A single contract was entered into by the taxpayer for all the activities of
designing, supply and installation work. the
contract did not provide any bifurcation between supply
of goods and
erection/installation in the contract
either in the
context of taxpayer’s work and responsibilities or with
respect to the payment schedule.
b. Further, payment schedule of the contract
was linked to different milestones of the work, viz., designing, drawing,
supply and commissioning
of the entire work. Major milestones were not linked
to supply/sale of plant and materials.
c.
Merely picking up one portion of contract, selectively to show that it
represents independent scope of work is incorrect. Hence, in the present
situation, division is imaginary and artificial.
d.
Even though the invoices
showed that sale
of materials was in Singapore, taxpayer was responsible for delivering
and steering materials at site and was responsible for the risk and insurance
until completion of the project in India.
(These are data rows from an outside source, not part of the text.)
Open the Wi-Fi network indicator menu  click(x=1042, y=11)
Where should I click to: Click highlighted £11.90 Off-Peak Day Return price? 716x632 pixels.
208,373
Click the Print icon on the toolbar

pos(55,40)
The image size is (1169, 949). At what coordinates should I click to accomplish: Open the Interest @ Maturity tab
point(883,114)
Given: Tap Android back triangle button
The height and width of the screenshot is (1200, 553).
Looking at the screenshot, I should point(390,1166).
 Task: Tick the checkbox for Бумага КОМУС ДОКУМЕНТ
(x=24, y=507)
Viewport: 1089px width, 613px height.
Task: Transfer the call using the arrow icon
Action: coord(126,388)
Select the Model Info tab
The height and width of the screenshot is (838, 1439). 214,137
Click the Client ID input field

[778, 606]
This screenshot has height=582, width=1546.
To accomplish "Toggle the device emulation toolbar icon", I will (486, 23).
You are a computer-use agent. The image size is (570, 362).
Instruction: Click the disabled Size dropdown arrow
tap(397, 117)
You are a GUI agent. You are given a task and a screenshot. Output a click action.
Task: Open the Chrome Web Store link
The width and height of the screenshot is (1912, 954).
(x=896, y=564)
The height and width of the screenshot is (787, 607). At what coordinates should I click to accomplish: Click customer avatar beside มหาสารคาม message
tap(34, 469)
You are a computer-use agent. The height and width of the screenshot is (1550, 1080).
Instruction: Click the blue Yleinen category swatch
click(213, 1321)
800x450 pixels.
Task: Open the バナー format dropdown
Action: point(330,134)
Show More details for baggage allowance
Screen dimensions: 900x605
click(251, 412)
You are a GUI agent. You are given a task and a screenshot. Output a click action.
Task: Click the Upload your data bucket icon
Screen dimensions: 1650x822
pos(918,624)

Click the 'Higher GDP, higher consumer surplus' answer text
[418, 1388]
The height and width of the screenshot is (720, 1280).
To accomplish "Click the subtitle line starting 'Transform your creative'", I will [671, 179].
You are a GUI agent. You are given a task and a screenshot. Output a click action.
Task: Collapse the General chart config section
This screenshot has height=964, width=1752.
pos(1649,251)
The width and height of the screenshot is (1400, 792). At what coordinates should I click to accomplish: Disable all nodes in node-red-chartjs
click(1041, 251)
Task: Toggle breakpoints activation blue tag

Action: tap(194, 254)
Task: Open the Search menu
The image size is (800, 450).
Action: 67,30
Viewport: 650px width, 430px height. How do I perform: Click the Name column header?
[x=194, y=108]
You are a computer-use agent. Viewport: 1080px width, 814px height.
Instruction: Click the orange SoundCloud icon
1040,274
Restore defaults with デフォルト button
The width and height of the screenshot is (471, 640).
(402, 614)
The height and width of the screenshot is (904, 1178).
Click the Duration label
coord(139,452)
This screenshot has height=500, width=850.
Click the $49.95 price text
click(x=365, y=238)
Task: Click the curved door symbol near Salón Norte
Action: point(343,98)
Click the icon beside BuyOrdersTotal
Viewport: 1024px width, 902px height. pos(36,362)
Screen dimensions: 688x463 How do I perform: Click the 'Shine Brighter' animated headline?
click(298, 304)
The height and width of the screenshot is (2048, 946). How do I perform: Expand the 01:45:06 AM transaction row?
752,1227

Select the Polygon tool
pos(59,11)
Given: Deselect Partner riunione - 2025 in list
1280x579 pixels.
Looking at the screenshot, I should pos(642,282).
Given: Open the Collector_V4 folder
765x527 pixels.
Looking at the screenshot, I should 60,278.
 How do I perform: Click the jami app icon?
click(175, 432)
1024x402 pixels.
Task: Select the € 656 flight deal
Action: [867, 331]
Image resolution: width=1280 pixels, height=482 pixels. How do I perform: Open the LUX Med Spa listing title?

The customs duty for clearance of
goods at Indian port was also paid by the taxpayer. All these factors indicate
that the offshore supply was completed in India and not in Singapore.
e.
The Sale of Goods act makes it clear that property in goods passes when the
parties intend it to pass. in the present case, having regard to the conduct of
the parties as narrated above, the
intention of the parties was that the property in goods was to pass only when
the installation and erection of entire works was completed in India.
Held 2: On role of PO in offshore supply of Goods and profit
attribution
a.
PO had come into existence much before the design of material and offshore
supply. PO had its own designing team and was working on the contract much
before supply of goods and material started.
b.
PO was also actively involved in designing, selecting and procuring supplies. The
PO cleared the goods from customs in India and
paid customs duty.
In these circumstances, taxpayer’s contention that the PO had no role in
supply of goods and materials or that no profit was attributable to the PO in India
was incorrect.
Held 3: Attribution of profits
Since the contract was a composite
one, entire amount was taxable in India.